Sunday, May 17, 2015

Baseball Poetry and the "Slush Pile"

A couple of quick notes:

I did my part and just finished wading through over 700 poems from one day of the Poetic Asides Poem-a-Day Challenge in April. It was a bit daunting, but I was able to eliminate at least 85% of the entries by the first read-through. That still left me with nearly 100 poems, which I had to pare down to a maximum of 60 to send to blogmeister Robert Brewer. He will, in turn, pick what he thinks are the 10 best and forward them to a guest judge, who will pick the winner for that day, to be published later this year in the anthology/craft book Poem Your Heart Out, from Words Dance Press.  I have some personal favorites from that batch that I will be rooting for, and of course I hope one of my poems from the other days will make it too.

Secondly, I just got my copy of the new issue of Spitball Magazine, which contains my poem "Randy Johnson Kills a Bird, March 24, 2001".  My Facebook friend Pat Myers (a.k.a. "The Empress", redoubtable leader of the Style Invitational weekly humor contest for the Washington Post), requested that I post the poem on Facebook, but instead I decided to post it here with a Facebook link:



Randy Johnson Kills a Bird,
March 24, 2001

Pity the unlucky dove that decided
to swoop down between home plate
and the mound, just as Johnson released
a ninety-mile-an-hour fastball.
Halfway between origin and destination
for both bird and ball, one could plot
the intersection of two curves,
 one graceful and inverted,
one flattened out by sheer speed,
and at that intersection,
an explosion of feathers. 

People laugh at the video today
but I'm sure Johnson was shaken up
when the bewildered ump called "no pitch".
What else was there to do but clean up
the mess and continue the game?
The odds against such a meeting
were astronomical, but the universe
is a cruel and funny thing.
We plot our own parabolas every day
not really knowing what will intersect them -
drunk driver, aneurysm, asteroid.
All we can do is move along
and avoid fastballs when we can,
as we try to complete the arc.


Wednesday, May 6, 2015

Five Poems from April

My friend Shana Ritter (whom I met at Marge Piercy's workshop on Cape Cod a few summers ago) responded to my open Facebook challenge to pick your five favorite poems that you wrote in April.  She posted them together on her blog last week - they are all really good, and you should check them out here.  I thought that was a good idea, so I'm taking a cue from her and posting my five favorites on today's blog post.  This way, dear reader, you won't have to scroll through thirty days of blog posts to find what I think were my best of the month. Of course, feel free to explore, because you may think there are up to five others that you like better. (And if you wrote five or more poems in April and have a blog, you can do the same as Shana and I.) Anyway, here they are. Not coincidentally, I guess, they all are in some form or other - a terzanelle, a "fourteener", an abecedarian, and two Shakespearean sonnets.

**INFORMATION PROVIDED:**
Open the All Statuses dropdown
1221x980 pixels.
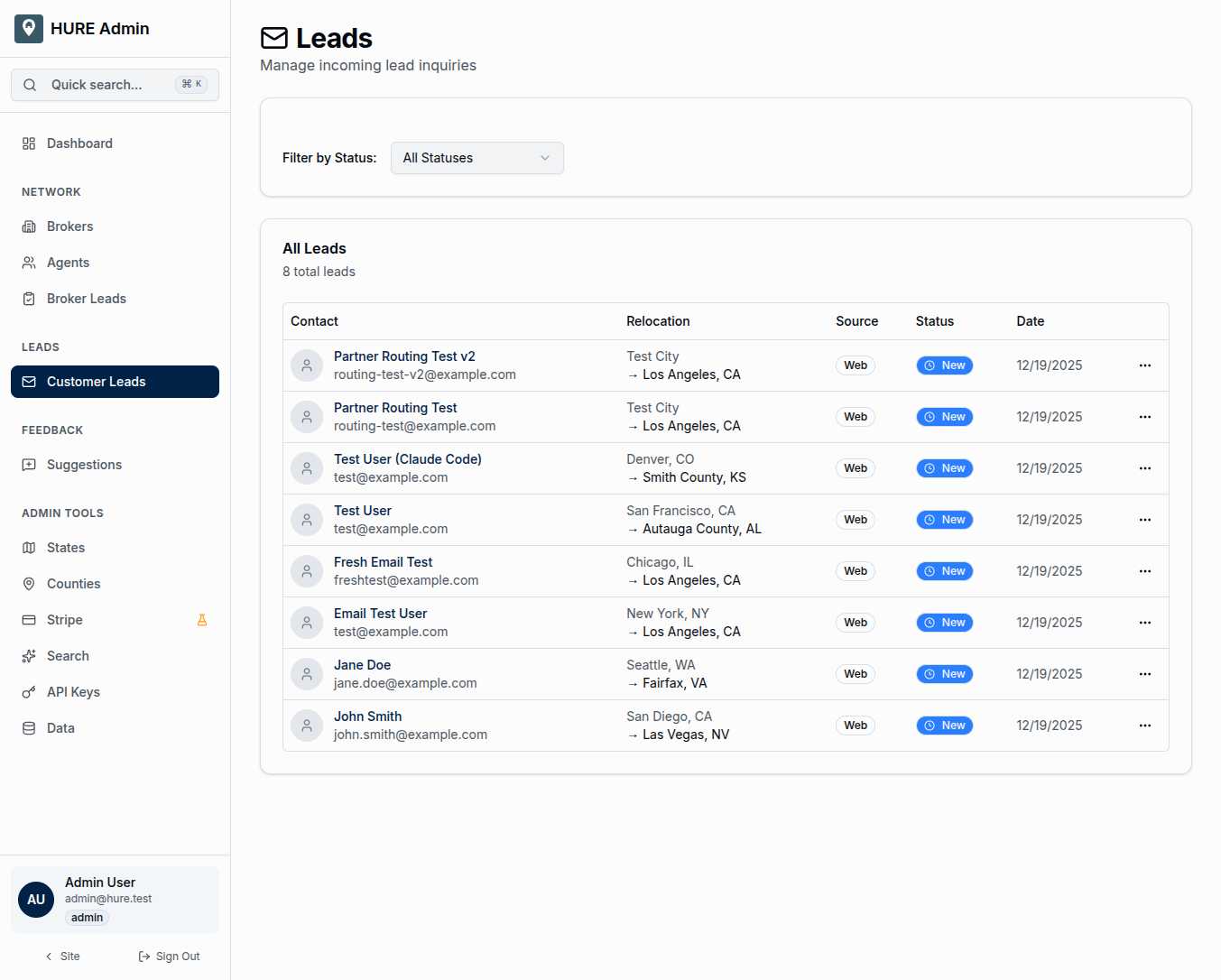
* * *
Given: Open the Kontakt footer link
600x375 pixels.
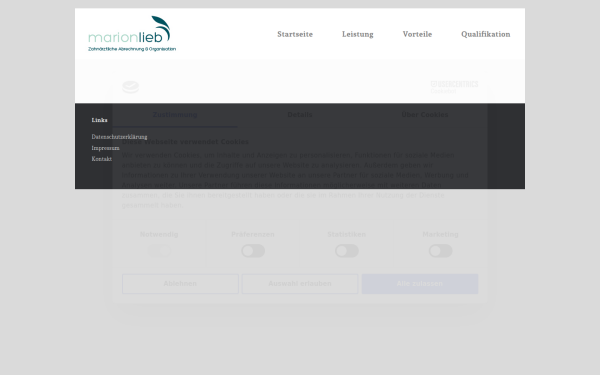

**EXERCISE INSTRUCTIONS:**
1 – Copy the blog page from "Halfway between origin" to "explosion of feathers.", swapping "intersection" for "crossing".
2 – According to the blog page, which magazine's new issue contains the poem "Randy Johnson Kills a Bird, March 24, 2001"?
Answer from the blog page alone.

**REPLIES:**
1 –
Halfway between origin and destination
for both bird and ball, one could plot
the crossing of two curves,
 one graceful and inverted,
one flattened out by sheer speed,
and at that crossing,
an explosion of feathers.

2 – Spitball Magazine